:: Source text ::
────────────────

Jessica Starling's Guardians of the Buddha's Home: Domestic Religion in Contemporary Jōdo Shinshū is a welcome addition to the small but growing literature on domestic spheres in contemporary Japanese Buddhism. The "guardians" who are the subject of Starling's study are the bōmori (temple guardians), the wives of priests of the Jōdo Shinshū tradition, one of the [End Page 136] largest forms of "domestic" Buddhism in Japan. The founder of this tradition, Shinran (1173–1262), consciously rejected monastic norms and chose marriage and family as the basis of his Buddhist practice. Using her extensive ethnographic research, Starling skillfully and conscientiously presents her informants' voices so that readers can reimagine and reevaluate the stereotypical image of Buddhist traditions dominated so far by the collective voices of male priests.

Starling's work stands out for its focus on mainly nonordained, nonmonastic women. Much of the literature on women in Buddhism has justifiably centered on the lives of Buddhist nuns (whether ordained or not). Starling's study of temple wives instead opens the door to the Buddhist home, an area still underrepresented in the field of Japanese Buddhism (with Paula Arai's Bringing Zen Home: The Healing Heart of Japanese Women's Rituals being another excellent example of studies of domestic Buddhism1). While the women Starling introduces are not nuns and ordination is not required (although increasingly bōmori are obtaining ordination), they are nevertheless "domestic religious professionals" who live in temples, which perhaps still differentiates them from other laywomen. As temple wives married to temple priests/husbands, their work is defined in part by traditional gender roles and expectations. But, ironically, it is these expectations, Starling asserts, that make the temple wife into a professional: "One of the surprising discoveries of my fieldwork was that the very gender ideology that divides labor along gender lines and 'confines' women to staying at home in fact renders temple wives de facto religious professionals" (p. 16). That is, bōmori work to propagate Buddhism from within the home, for example by welcoming people into the temple with hospitality that will foster connections with the temple and Amida (pp. 44–46); furthermore, whenever the priest/husband is away from the home (or dies), the wife becomes the de facto priest, conducting rituals and services (chapter 5). Starling's work explores how women navigate these various roles, their attitudes toward their work, and the problems they face within institutions and society that still tend to devalue women's contributions to traditionally male work.

────────────────

:: Records shown ::
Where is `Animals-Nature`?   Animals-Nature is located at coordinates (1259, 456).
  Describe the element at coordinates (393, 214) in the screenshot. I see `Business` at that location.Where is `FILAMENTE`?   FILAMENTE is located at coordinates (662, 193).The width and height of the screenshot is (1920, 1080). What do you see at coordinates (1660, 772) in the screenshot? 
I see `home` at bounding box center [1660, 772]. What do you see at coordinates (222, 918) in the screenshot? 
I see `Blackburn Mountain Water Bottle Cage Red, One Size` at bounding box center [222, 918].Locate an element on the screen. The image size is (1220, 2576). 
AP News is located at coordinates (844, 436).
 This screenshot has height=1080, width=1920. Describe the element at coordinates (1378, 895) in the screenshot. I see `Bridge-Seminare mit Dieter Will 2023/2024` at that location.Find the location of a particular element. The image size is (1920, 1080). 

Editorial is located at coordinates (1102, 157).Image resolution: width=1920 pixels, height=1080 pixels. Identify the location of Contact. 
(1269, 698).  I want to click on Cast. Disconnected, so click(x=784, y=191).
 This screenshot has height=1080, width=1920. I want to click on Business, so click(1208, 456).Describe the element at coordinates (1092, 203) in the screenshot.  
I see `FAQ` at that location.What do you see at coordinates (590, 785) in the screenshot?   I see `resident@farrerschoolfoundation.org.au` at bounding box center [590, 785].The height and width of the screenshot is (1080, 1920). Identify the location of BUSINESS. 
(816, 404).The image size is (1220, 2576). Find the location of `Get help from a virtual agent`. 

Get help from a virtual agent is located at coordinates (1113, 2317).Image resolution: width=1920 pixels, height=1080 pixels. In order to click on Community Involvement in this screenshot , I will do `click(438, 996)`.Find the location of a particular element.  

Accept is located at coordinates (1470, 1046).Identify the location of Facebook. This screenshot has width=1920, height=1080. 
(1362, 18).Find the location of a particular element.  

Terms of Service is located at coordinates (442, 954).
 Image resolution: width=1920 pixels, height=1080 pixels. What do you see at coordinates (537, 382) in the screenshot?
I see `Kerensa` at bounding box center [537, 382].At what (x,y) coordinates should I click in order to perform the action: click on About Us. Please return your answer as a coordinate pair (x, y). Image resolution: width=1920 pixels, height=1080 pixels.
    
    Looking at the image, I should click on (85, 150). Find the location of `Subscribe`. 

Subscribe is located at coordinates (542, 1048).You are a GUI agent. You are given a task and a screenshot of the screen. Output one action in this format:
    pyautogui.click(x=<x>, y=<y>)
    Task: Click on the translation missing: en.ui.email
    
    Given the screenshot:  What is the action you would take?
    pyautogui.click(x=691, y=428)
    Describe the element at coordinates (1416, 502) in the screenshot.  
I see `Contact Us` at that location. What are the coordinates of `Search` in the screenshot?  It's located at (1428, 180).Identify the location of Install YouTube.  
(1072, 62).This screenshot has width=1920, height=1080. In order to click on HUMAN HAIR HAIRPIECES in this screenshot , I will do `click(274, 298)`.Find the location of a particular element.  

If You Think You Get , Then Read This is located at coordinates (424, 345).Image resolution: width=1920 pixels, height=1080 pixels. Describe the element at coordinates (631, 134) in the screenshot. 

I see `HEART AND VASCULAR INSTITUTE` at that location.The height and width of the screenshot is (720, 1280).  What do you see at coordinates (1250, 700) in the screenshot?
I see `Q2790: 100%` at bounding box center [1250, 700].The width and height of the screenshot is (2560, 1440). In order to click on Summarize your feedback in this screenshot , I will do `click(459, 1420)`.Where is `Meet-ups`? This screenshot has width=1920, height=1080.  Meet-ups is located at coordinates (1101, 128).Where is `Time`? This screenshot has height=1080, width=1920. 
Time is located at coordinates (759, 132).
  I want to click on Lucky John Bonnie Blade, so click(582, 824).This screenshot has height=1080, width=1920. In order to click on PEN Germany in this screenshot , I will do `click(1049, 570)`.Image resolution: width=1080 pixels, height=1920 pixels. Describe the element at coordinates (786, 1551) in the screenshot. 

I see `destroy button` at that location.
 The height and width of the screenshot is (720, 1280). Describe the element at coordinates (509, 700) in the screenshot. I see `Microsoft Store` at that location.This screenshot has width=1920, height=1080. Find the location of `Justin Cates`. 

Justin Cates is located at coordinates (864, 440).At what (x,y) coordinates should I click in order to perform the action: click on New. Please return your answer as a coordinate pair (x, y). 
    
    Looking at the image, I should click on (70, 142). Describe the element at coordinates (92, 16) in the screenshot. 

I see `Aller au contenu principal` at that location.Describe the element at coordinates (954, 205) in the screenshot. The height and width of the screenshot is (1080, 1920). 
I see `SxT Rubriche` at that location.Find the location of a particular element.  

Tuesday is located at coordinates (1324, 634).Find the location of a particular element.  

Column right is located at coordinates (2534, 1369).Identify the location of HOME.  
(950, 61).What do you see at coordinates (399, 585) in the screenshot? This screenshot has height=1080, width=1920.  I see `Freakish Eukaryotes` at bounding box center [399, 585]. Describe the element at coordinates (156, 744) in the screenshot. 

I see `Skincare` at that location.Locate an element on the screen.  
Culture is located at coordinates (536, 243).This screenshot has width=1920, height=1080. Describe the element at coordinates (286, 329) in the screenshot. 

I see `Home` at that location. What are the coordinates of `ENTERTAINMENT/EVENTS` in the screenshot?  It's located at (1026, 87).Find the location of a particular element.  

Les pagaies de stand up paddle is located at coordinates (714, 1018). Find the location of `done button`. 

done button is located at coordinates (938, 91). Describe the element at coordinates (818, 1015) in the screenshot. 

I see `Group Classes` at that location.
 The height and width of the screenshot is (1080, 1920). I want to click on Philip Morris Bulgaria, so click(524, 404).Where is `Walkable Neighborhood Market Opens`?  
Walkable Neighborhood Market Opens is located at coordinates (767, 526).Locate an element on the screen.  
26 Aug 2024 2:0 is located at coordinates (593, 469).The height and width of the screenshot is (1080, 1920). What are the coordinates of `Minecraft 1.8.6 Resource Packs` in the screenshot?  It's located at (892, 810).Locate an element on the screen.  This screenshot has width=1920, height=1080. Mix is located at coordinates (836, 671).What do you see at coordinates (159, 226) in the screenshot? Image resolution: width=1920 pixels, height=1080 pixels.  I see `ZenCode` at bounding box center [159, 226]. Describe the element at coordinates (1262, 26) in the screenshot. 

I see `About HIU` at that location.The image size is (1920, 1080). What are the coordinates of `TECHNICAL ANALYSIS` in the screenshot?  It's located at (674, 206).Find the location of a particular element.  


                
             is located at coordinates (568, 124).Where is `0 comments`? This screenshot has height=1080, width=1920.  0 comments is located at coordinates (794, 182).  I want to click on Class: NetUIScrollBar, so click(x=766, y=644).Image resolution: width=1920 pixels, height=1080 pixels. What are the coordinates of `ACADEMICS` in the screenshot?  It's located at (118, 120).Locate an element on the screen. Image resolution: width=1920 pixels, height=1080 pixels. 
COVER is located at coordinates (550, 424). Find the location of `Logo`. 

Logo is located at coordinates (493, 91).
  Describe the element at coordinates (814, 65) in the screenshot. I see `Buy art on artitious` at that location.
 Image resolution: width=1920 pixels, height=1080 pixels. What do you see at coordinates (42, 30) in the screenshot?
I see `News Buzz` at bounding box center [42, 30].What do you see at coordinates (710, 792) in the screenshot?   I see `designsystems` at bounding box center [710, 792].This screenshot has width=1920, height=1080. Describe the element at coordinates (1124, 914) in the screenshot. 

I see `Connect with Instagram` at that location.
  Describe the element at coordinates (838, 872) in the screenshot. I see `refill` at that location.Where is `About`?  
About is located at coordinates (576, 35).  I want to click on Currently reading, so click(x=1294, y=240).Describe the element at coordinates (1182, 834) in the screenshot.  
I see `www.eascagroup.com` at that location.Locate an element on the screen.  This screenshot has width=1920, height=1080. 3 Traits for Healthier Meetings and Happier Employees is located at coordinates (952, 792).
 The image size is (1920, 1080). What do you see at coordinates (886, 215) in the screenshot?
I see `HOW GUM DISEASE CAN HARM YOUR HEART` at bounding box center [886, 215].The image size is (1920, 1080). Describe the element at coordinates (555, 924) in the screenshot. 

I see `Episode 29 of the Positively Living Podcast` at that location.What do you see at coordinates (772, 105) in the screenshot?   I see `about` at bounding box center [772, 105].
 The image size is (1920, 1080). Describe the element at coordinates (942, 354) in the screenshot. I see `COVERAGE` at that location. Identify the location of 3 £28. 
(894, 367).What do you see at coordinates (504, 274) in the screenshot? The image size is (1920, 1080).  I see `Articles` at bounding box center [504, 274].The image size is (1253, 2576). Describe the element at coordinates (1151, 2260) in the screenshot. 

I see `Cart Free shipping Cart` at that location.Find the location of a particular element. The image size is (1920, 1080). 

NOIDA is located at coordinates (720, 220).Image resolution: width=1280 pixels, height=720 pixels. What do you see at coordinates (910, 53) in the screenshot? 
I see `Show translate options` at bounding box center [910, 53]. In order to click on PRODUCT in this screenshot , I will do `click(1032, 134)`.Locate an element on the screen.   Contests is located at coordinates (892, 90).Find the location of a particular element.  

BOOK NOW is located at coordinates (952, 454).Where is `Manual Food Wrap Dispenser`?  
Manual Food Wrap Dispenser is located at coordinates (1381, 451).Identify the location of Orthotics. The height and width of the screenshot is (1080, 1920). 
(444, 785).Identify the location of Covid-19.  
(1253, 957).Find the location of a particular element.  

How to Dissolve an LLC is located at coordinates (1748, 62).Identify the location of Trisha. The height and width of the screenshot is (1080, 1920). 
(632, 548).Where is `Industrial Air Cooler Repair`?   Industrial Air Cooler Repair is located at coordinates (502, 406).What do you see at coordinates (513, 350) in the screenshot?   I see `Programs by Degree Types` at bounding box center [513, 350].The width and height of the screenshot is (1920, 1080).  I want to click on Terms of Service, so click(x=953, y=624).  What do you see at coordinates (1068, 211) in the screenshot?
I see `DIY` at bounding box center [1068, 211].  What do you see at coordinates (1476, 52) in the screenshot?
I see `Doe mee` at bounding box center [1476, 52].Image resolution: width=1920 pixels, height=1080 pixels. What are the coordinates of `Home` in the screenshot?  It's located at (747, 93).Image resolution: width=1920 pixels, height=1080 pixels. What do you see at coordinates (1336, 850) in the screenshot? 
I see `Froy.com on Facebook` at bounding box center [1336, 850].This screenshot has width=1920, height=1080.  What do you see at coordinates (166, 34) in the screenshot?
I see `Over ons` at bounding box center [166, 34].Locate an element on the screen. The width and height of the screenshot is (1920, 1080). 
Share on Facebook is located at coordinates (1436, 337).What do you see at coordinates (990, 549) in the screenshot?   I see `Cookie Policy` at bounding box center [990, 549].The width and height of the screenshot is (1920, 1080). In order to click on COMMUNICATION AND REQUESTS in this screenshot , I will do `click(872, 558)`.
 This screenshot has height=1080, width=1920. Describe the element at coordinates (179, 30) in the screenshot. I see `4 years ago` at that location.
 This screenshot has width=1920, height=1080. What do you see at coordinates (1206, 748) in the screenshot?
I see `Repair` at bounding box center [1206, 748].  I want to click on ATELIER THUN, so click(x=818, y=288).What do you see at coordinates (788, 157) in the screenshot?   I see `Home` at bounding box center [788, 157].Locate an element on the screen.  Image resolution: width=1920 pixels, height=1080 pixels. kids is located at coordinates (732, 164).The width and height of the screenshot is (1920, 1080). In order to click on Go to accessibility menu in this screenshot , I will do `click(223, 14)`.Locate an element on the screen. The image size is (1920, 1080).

────────────────

:: Task list ::
[1] Reproduce word for word the stretch of the book review from "Jessica Starling's Guardians" through "of male priests.".
[2] Decide whether each statement agrees with the book review, answering yes or no and quoting the words that settle it: (a) Shinran rejected monastic norms and based his Buddhist practice on marriage and family. (b) Bōmori must be ordained. (c) When the priest is away, his wife conducts rituals and services.
[3] Summarize the book review in three sentences.

:: Exercise responses ::
[1]
Jessica Starling's Guardians of the Buddha's Home: Domestic Religion in Contemporary Jōdo Shinshū is a welcome addition to the small but growing literature on domestic spheres in contemporary Japanese Buddhism. The "guardians" who are the subject of Starling's study are the bōmori (temple guardians), the wives of priests of the Jōdo Shinshū tradition, one of the [End Page 136] largest forms of "domestic" Buddhism in Japan. The founder of this tradition, Shinran (1173–1262), consciously rejected monastic norms and chose marriage and family as the basis of his Buddhist practice. Using her extensive ethnographic research, Starling skillfully and conscientiously presents her informants' voices so that readers can reimagine and reevaluate the stereotypical image of Buddhist traditions dominated so far by the collective voices of male priests.

[2]
(a) Yes: "consciously rejected monastic norms and chose marriage and family as the basis of his Buddhist practice."
(b) No: "ordination is not required."
(c) Yes: "whenever the priest/husband is away from the home (or dies), the wife becomes the de facto priest, conducting rituals and services."

[3] Jessica Starling's Guardians of the Buddha's Home draws on extensive ethnographic research to study the bōmori, the wives of Jōdo Shinshū priests. Unlike much literature on women in Buddhism, which centers on nuns, it focuses on mainly nonordained women and the Buddhist home. Starling argues that the gender ideology that confines these women to the home in fact makes them de facto religious professionals, and she explores how they navigate their roles and the problems they face.